Octane Render for Blender

The results in octane are better with less knowledge of the engine. But the integration of cycles in blender is perfect.

Those camera simulations are nice.

I must agree here with DcVertice. Octane is I think an easier tool to start with like Keyhot. But in the long run if you need more then a pure photo producer Blender with Cycles might be better.

Rendering in Cycles for me the way I set up materials and share nodes via groups is also part of my design process, and this would require a lot more work with other engines.

I think it’s a clash between freedom and ease, art and tech.

Cycles has absolutely awesome freedom, but can avalanche you, Octane is a bit more artistic but can feel constraining.

And I think this is mirrored in Blenders development in general. It’s more done by “the programmer” than “the artists”.
They keep it “true”, surface all parameters, maximum freedom, full control.

But Octane is more fast, IMO, because you can make a lot of things in the materials, like coats, light dispersion,… without difference in the render time. And the results in my benchs are better, few memory, few noise,… The problems in octane are the limitations of the studio version, the node system,…

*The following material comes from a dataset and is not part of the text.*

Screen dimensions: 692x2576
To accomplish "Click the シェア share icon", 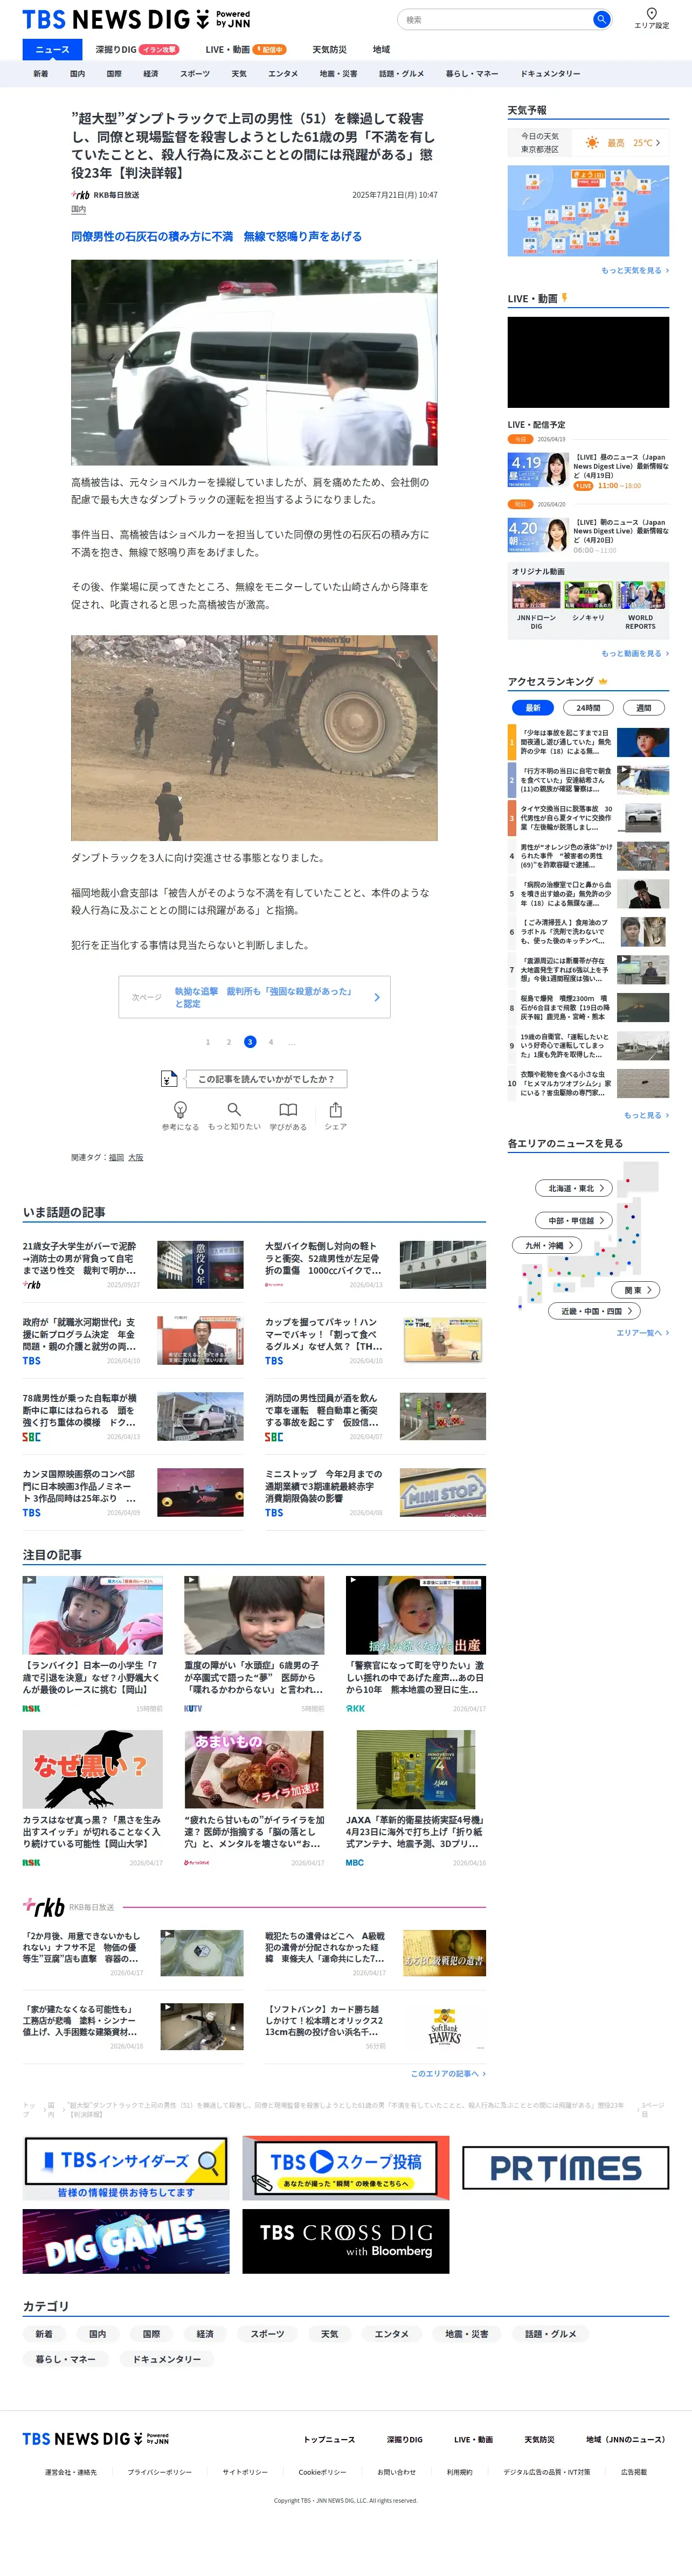I will (x=336, y=1109).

Cycles is good, but the felling that I have is that we won’t have a full solution in a lot of time and it is a raw solution (you have a glossy material, a diffuse, the glass… do something). Is like the little details and petitions of the users would be ignored until the end, the dev time will be really long (I don’t want speak about Open Source) and the “never ending story” about nobody want make boring features ¿Who want make a real solution for the Sun-sky system? Nobody, ok… Other example is the new features, Hair and OSL, that only work in CPU…

The problem is that ¿could I wait two years more to have a solution for my problems? Or I will spent my time in other render engines, less raw but with all the things that I need.

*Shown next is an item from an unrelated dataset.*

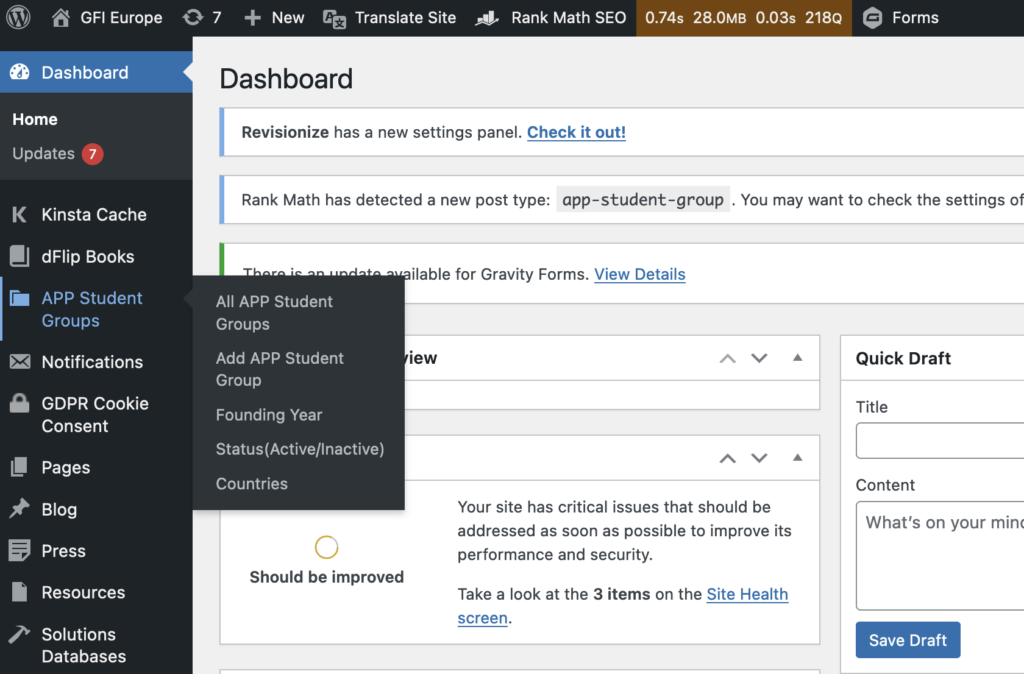The width and height of the screenshot is (1024, 674).
Task: Click the WordPress logo icon
Action: (x=19, y=18)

Did you include/exclude the BVH build times for cycles / octane?

I tend to agree with DcVertice here, Cycles is darn cool, but it is still in early development and lack many tools and extensive GPU support, and its development is locked to one, even though dedicated developer at this time.

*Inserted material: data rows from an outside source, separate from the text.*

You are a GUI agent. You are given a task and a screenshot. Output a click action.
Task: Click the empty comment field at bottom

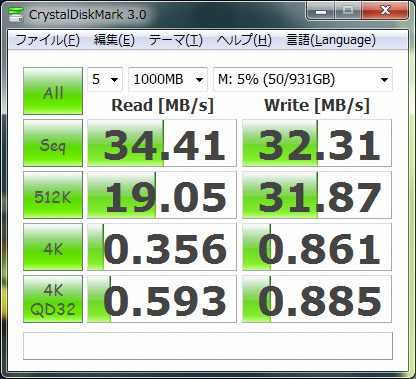(208, 346)
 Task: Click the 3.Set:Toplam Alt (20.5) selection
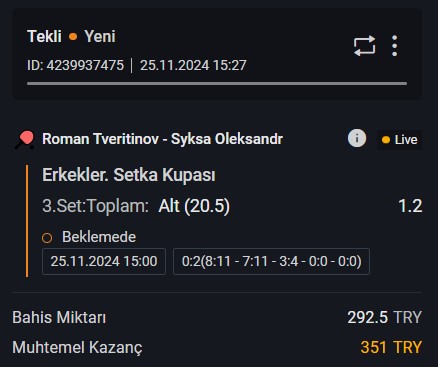coord(136,206)
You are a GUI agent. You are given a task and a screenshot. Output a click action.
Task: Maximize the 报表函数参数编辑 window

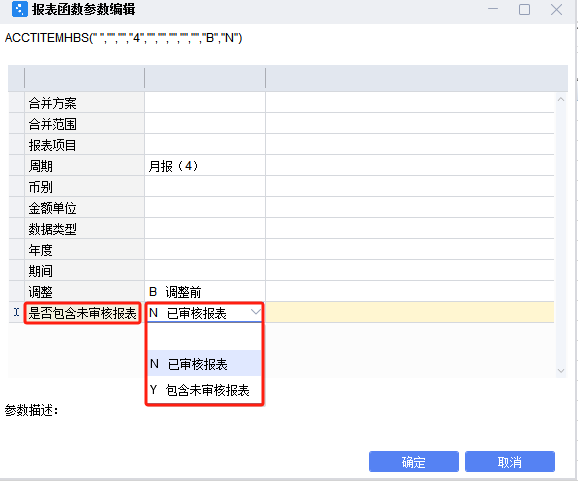[x=524, y=9]
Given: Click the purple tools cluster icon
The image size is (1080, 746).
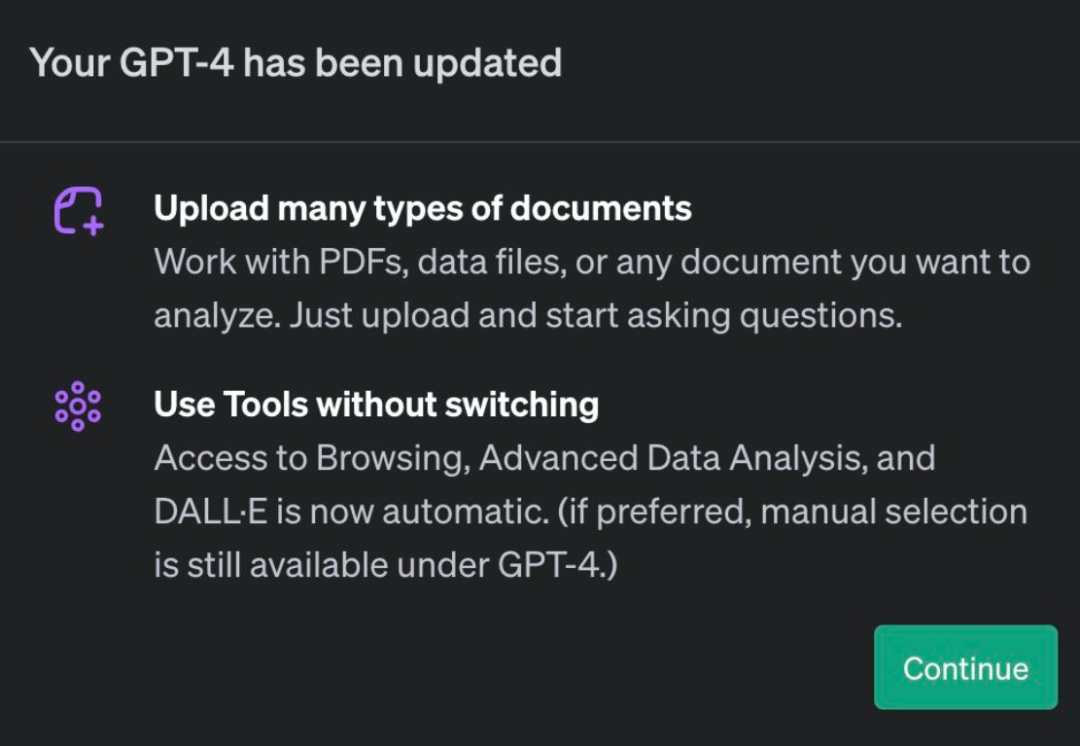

I find that Cycles can make extensive shaders if You put your mind to it, what is of interest to me in Octane is its full GPU support and the fact that it scales really well as You add GPUs, which is a solution We have been looking at here from the start, and the upcoming Blender plugin makes it even more interesting!

I think at the end it all comes down to what you need honestly. I like to work/explore with the 3D software, others only want to use/apply it. There is a reason why tools like Keyshot got so popular for a reason. Individual needs are all different.

When it comes to things like hair, I read on this forum before that Octane doesn’t even have hair primitive functionality yet because of the difficulty of getting it to work nice and fast on a GPU. As Octane is literally GPU-only, features that are rather difficult to make work on a GPU is currently more or less out of the question.

As for specialized things like a sun/sky system, I would rather see Brecht first spend time on implementing things that we genuinely can’t do very well with the existing nodes or functionality, and then after some optimizations, allow some time implementing some of the specialized functions like the one mentioned here. I say this because it’s already possible to use blend textures to create a sort of sky texture with a built in sun (which with the use of MIS will work quite well). There’s still the issue of atmosphere, but it looks to me like that might become possible if the volumetrics implementation also allows their use in the world shader so as to be able to do such things without meshes.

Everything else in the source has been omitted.